**Given data**
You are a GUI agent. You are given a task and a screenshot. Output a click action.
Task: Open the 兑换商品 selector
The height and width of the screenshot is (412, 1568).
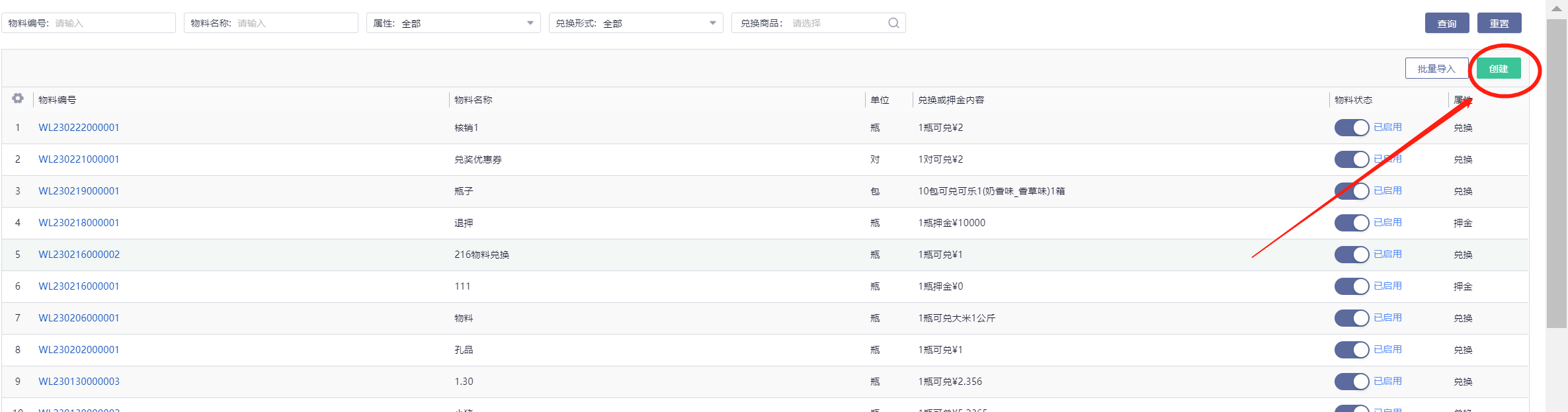[836, 23]
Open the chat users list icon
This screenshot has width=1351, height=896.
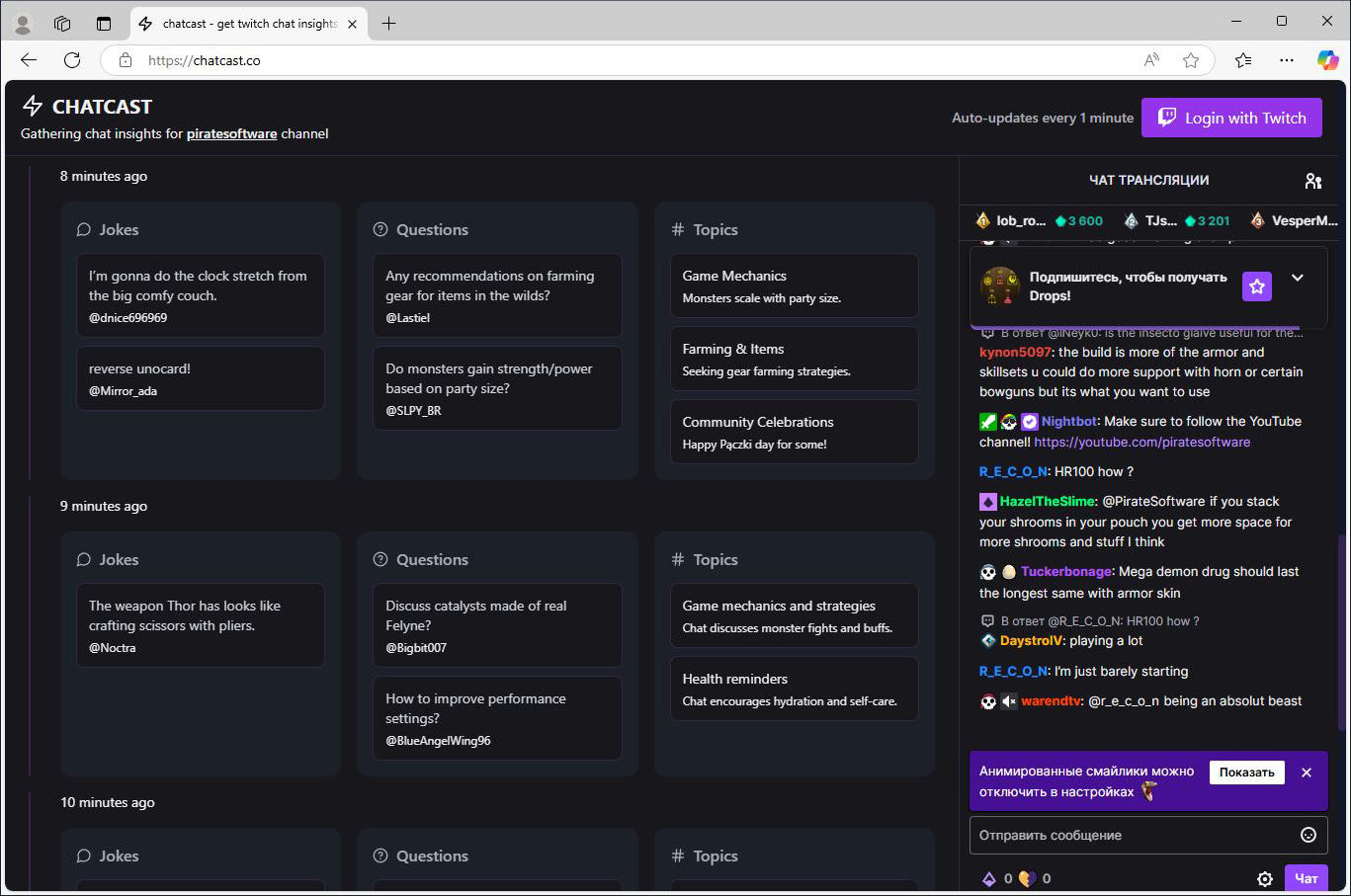click(x=1312, y=180)
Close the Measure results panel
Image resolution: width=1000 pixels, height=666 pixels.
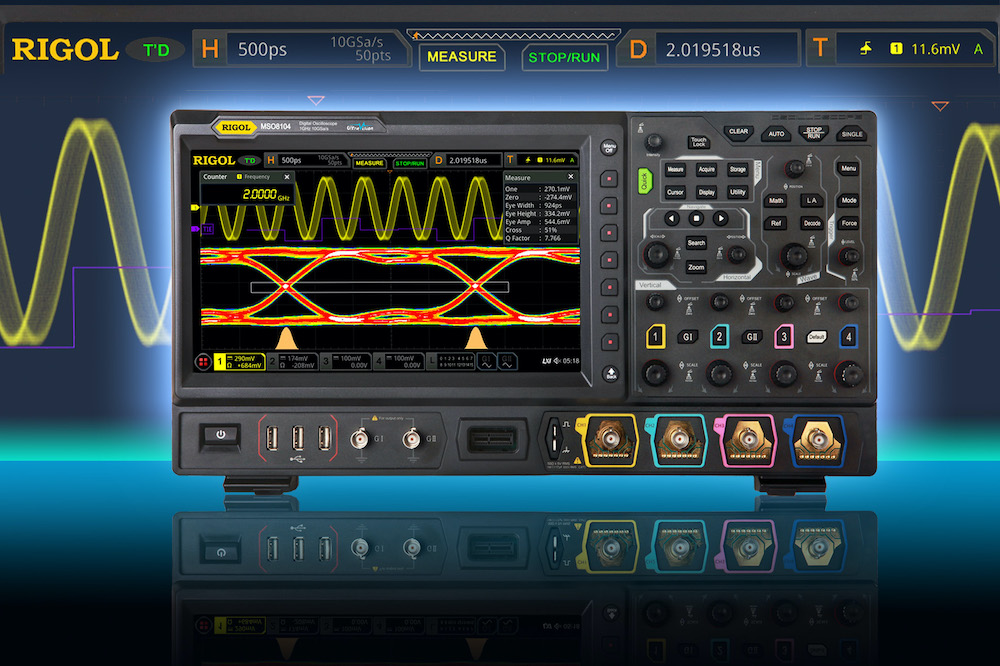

**Problem to work on**
Output the full listing verbatim; pictures stay out.

**Reply to the exercise**
You are a GUI agent. You are given a task and a screenshot. Output a click action.
Task: Open the 兑换商品 selector
The height and width of the screenshot is (412, 1568).
[836, 23]
Open the chat users list icon
This screenshot has width=1351, height=896.
click(x=1312, y=180)
Close the Measure results panel
Image resolution: width=1000 pixels, height=666 pixels.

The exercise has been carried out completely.